漢方薬と一般の降圧剤との組み合わせは場合により効果的といわれていて、現在のところ特に目立った副作用は出ていませんが、併用にも注意が必要です。 代表的な降圧剤である降圧利尿薬はもともと単独で服用していても低カリウム血症を起こしやすいのですが、漢方薬と併用することでさらに起こる確率が増えます。

前に述べた甘草(かんぞう)の成分のグリチルリチンは高血圧の薬のほかに肝疾患・アレルギー疾患・湿疹・皮膚炎などの診断で処方されていることがありますので、確認し重複しないようにしましょう。

もし降圧剤と併用するときはまず医師に相談し了解を得ましょう。軽症の場合は併用でいろいろ試してみるのもいいです。重症な人で臓器障害がある人は併用を避けたほうがいいです。

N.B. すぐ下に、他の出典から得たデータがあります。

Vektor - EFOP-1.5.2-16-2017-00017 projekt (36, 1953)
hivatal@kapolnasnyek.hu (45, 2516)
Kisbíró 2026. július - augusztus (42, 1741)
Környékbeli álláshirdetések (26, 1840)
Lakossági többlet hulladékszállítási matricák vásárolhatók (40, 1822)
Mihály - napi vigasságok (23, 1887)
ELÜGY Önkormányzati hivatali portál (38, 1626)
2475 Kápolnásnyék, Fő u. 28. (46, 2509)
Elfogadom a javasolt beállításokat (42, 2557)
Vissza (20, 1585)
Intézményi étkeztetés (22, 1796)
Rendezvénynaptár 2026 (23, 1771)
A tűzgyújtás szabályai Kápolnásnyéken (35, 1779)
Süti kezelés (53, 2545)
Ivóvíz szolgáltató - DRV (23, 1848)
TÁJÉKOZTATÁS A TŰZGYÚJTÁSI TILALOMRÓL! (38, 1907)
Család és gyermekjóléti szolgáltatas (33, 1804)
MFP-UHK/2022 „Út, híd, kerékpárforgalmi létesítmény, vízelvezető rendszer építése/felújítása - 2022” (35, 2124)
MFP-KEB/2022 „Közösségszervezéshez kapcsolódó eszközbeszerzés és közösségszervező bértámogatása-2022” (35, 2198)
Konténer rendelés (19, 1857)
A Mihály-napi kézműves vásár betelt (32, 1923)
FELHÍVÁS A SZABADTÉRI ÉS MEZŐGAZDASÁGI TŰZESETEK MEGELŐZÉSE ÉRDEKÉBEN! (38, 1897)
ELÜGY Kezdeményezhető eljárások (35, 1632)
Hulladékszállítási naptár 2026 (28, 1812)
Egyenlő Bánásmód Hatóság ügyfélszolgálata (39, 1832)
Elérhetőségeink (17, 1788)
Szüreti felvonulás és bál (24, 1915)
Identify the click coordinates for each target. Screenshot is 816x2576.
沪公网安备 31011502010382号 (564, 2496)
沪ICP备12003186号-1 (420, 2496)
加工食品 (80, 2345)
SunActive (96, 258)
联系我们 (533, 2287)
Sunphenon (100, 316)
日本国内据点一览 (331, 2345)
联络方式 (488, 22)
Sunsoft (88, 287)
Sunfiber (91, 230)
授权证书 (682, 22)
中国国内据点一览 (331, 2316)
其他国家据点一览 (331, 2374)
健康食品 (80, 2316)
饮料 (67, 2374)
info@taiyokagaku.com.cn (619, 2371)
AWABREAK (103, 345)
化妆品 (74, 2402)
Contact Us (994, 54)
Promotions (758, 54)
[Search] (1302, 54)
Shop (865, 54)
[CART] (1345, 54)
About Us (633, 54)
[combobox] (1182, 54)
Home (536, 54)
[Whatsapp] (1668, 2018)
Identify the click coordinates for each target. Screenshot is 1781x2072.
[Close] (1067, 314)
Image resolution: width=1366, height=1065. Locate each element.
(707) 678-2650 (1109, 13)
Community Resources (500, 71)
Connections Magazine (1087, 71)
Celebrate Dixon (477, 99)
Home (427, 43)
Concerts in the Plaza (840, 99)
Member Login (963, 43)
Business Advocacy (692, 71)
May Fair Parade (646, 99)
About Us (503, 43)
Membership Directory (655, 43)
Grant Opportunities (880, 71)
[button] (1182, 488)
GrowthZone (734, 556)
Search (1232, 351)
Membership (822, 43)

漢方薬を単独で服用するにも少し注意が必要です。漢方の効果はゆっくりと述べましたが、あまり長時間服用してもかえって血圧をあげてしまうだけです。はっきりとした治療目標や時期を考えないでだらだら服用を続けているのであれば、一般の降圧剤を服用したほうがいいです。

漢方薬の専門家の指導のもときちんと数ヶ月間服用し、効果を確かめてください。軽症の場合は漢方薬の効果が現れるまでの期間を待つだけの時間的な余裕があります。しかし中等度~重症の場合やなんらかの臓器障害があるときは効果が出るまでの時間がないですからまず降圧剤を服用し、ある程度安定してきたら漢方を服用するのもいいと思います。